SÃO PAULO, SP (FOLHAPRESS) - A jornalista Adriana Catarina Ramos de Oliveira, 62, assinou acordo com o Ministério Público de São Paulo para evitar ser processada por injúria em razão de ofensas homofóbicas proferidas contra quatro homens gays no ano passado.

O acordo foi homologado pela Justiça em 3 de junho e obriga a jornalista a pagar R$ 15 mil a cada uma das vítimas, num total de R$ 60 mil. A defesa dela disse que não vai se manifestar.

Além da indenização, ela também deverá assistir a dois cursos sobre o combate à homofobia, um online e um presencial, e dizer em vídeo aquilo que aprendeu sobre cada uma das aulas.

Também terá de participar de um grupo reflexivo no curso de psicologia da PUC-SP (Pontifícia Universidade Católica de São Paulo) ou da Universidade Presbiteriana Mackenzie "com a finalidade de conscientização e compreensão sobre a conduta imputada".

Outra obrigação prevista no acordo envolve a doação de ao menos R$ 60 mil em diferentes kits à Coordenadoria de Assuntos de Diversidade Sexual da Prefeitura de São Paulo. O Ministério Público exige três tipos de conjuntos: um com itens de higiene, outro com material escolar e um terceiro com perucas.

A assinatura do acordo significa, na prática, que Adriana confessa ter cometido o crime de injúria. Eventual descumprimento pode levar o Ministério Público a reabrir o caso e denunciá-la.

Os insultos ocorreram em duas ocasiões. A primeira foi em 14 de julho no shopping Iguatemi, na zona sul de São Paulo, e foi registrada em vídeo. Adriana foi flagrada naquela ocasião chamando um homem de "pobre" e de "bicha nojenta" numa cafeteria do estabelecimento.

Um segurança do shopping chegou a intervir, mas os xingamentos continuaram. "Sinceramente, o que é isso? Você está pensando que a Polícia Militar é o quê? Brincadeira de criança?
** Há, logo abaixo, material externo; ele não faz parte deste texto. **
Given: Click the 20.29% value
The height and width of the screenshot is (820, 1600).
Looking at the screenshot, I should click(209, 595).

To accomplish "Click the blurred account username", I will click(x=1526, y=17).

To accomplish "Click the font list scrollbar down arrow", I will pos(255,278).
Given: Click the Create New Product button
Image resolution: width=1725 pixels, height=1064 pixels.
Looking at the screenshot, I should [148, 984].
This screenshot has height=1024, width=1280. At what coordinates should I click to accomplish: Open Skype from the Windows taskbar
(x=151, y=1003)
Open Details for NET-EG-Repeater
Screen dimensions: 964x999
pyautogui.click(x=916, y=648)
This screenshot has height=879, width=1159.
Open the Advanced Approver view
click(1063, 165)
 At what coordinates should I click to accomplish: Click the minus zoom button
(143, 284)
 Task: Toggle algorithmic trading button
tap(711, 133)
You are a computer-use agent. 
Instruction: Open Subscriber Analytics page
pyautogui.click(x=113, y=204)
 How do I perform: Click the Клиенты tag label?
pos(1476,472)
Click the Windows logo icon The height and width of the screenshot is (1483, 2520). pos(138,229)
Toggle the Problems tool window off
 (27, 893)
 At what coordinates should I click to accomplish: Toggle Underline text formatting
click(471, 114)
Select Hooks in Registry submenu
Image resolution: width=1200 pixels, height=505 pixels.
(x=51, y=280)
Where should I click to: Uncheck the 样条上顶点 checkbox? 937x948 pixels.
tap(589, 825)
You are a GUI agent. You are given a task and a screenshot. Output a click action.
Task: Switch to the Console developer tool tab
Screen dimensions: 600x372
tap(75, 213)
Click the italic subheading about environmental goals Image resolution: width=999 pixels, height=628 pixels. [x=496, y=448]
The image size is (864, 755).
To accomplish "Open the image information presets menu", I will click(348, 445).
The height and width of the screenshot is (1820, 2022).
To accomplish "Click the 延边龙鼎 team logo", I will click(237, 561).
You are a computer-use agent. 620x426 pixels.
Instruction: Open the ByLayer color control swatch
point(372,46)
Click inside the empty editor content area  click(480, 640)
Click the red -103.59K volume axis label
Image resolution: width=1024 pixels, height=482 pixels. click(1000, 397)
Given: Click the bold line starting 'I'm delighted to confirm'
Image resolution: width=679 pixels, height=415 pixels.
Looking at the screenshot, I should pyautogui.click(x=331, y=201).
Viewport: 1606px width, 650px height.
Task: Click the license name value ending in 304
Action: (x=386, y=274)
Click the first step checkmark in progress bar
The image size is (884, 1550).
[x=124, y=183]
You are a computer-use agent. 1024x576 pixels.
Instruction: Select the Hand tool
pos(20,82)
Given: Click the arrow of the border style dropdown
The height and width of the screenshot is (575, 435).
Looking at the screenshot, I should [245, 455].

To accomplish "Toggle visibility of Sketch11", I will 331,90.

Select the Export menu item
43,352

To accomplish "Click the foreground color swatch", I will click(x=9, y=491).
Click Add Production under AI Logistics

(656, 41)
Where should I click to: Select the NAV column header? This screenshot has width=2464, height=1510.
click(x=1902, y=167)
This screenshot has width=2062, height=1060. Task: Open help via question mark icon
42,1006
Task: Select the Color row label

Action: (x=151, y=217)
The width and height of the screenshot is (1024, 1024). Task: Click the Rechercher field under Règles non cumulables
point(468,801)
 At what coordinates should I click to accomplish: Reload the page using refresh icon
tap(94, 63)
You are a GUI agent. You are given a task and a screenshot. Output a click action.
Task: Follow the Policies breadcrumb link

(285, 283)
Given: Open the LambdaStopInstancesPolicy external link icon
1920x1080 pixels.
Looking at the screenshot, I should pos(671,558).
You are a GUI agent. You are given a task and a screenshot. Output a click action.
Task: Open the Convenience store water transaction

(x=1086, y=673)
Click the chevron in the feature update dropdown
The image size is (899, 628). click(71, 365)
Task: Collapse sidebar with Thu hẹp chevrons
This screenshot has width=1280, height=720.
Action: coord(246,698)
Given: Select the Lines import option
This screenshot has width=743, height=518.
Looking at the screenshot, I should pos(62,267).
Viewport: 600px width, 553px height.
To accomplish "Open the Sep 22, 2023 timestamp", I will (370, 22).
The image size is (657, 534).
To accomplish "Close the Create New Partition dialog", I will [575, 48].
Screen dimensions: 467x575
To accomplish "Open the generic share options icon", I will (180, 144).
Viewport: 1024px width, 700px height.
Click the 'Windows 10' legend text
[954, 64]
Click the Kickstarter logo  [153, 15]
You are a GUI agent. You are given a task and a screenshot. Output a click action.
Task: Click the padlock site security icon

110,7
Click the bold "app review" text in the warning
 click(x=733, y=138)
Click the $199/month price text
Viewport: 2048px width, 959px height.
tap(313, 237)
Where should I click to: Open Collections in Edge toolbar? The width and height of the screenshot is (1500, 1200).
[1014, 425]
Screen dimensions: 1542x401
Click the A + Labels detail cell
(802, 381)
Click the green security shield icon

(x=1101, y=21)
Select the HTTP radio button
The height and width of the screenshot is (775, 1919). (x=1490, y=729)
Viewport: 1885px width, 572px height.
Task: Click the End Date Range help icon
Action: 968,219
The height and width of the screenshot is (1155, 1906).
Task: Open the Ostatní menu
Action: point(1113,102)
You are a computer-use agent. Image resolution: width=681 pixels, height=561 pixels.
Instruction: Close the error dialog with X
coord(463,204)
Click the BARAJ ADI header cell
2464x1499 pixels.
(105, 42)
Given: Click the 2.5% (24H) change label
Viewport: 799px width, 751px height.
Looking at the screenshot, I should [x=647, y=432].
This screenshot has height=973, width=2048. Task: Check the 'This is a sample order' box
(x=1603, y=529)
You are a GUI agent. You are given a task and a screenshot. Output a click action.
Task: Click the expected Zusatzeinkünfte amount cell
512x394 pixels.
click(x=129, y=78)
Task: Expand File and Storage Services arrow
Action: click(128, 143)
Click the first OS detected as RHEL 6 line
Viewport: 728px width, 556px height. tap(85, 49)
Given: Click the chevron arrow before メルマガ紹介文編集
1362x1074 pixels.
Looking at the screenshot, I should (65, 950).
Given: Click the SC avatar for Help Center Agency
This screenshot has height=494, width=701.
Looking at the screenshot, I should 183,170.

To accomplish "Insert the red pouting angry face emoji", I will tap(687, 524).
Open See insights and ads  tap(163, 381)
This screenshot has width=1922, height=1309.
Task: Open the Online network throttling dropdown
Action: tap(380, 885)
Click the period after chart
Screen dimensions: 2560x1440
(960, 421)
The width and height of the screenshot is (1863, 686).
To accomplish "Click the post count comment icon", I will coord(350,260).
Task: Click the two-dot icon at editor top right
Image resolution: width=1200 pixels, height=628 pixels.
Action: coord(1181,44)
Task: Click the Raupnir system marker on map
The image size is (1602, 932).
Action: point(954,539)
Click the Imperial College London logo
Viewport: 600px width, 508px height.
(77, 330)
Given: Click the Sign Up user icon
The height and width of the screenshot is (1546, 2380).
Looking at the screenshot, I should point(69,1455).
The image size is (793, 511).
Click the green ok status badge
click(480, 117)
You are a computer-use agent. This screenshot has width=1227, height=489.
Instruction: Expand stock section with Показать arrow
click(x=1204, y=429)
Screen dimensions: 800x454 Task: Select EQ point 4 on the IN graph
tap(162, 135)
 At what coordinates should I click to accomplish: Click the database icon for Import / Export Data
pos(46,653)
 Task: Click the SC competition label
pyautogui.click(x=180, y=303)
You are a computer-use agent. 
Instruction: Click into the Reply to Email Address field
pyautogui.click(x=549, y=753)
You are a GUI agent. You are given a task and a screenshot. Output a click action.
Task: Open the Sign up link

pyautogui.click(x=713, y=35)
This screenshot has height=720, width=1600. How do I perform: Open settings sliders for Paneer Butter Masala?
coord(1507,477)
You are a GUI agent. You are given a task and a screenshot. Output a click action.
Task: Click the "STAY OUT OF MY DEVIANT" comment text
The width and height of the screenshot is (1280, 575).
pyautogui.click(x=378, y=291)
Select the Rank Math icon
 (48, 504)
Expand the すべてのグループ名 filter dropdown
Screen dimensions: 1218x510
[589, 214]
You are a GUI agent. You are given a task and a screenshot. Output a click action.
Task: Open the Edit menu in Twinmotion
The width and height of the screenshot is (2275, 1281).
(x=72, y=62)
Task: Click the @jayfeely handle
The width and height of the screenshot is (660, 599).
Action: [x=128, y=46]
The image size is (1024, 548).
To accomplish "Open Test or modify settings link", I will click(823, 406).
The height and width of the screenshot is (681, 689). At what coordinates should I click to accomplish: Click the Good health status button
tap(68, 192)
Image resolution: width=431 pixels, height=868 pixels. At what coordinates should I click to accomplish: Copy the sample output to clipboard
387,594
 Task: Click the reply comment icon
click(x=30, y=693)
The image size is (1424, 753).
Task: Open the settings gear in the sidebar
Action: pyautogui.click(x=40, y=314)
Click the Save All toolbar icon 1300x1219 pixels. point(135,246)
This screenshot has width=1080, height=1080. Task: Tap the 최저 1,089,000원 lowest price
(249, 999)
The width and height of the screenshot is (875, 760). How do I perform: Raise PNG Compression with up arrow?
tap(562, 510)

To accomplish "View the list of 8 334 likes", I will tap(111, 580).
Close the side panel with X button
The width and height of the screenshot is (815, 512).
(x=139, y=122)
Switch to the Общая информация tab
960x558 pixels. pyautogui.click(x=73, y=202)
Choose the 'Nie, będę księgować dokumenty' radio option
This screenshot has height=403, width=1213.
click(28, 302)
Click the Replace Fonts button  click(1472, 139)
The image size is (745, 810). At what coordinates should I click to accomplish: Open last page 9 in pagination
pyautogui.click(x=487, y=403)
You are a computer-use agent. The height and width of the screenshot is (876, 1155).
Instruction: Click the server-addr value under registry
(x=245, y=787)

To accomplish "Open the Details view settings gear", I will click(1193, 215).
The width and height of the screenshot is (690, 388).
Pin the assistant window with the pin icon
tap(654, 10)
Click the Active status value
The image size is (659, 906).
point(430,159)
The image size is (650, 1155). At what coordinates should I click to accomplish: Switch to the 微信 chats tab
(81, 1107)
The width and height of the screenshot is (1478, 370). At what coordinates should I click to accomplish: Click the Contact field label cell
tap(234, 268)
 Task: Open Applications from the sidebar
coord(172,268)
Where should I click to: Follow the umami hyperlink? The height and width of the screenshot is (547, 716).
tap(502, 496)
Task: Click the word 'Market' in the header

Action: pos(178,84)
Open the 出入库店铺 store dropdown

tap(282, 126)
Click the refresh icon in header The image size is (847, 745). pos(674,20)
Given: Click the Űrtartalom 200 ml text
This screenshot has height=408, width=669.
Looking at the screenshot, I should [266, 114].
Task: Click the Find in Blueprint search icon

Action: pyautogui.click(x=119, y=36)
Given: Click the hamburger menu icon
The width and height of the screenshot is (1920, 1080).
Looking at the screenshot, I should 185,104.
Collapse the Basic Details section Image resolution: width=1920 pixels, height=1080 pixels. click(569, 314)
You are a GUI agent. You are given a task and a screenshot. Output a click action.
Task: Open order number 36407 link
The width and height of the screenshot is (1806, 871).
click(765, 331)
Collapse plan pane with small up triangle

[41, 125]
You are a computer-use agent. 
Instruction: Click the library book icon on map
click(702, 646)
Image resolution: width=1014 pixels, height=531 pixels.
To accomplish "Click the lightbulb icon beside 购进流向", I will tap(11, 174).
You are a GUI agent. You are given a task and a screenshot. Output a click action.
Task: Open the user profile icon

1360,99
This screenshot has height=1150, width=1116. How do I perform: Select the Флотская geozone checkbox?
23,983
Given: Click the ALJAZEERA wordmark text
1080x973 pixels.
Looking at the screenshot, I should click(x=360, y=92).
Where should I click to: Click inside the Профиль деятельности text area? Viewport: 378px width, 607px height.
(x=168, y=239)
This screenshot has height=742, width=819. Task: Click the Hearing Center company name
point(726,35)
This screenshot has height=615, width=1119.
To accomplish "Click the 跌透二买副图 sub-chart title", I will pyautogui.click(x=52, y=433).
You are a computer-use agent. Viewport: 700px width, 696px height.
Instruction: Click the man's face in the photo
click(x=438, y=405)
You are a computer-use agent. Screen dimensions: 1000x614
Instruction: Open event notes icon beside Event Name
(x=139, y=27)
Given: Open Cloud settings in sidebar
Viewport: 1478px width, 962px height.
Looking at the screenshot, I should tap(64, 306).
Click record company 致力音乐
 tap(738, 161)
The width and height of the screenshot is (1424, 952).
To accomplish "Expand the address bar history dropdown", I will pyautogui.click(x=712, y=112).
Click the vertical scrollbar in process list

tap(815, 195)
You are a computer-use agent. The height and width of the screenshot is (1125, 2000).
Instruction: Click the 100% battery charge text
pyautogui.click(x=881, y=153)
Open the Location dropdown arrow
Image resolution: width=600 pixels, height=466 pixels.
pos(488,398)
Segurança particular de boiola?", disse a jornalista.

Dias depois, em 16 de junho, no momento em que a jornalista cruzou três homens no saguão do prédio onde morava em Higienópolis.

Vídeos gravados pelos ofendidos mostram a agressora chamando-os de "boiolas" e "gaiola das loucas".

Adriana chegou a ser presa após o episódio no shopping Iguatemi, mas acabou solta em audiência de custódia.

A jornalista enfrenta problemas psiquiátricos e trata um transtorno de bipolaridade há mais de 20 anos.

Já foi internada em diferentes ocasiões. A última delas durou cinco meses e ocorreu logo após os incidentes no shopping e no saguão de seu condomínio.

Ela também foi alvo de um processo de interdição depois do episódio e possui hoje uma curadora profissional que administra seus recursos financeiros.

Adriana nasceu em Campinas, interior de São Paulo. Formou-se em jornalismo pela PUC-Campinas e fez carreira na televisão, passando por emissoras como a Globo, TV Cultura, Record e outras.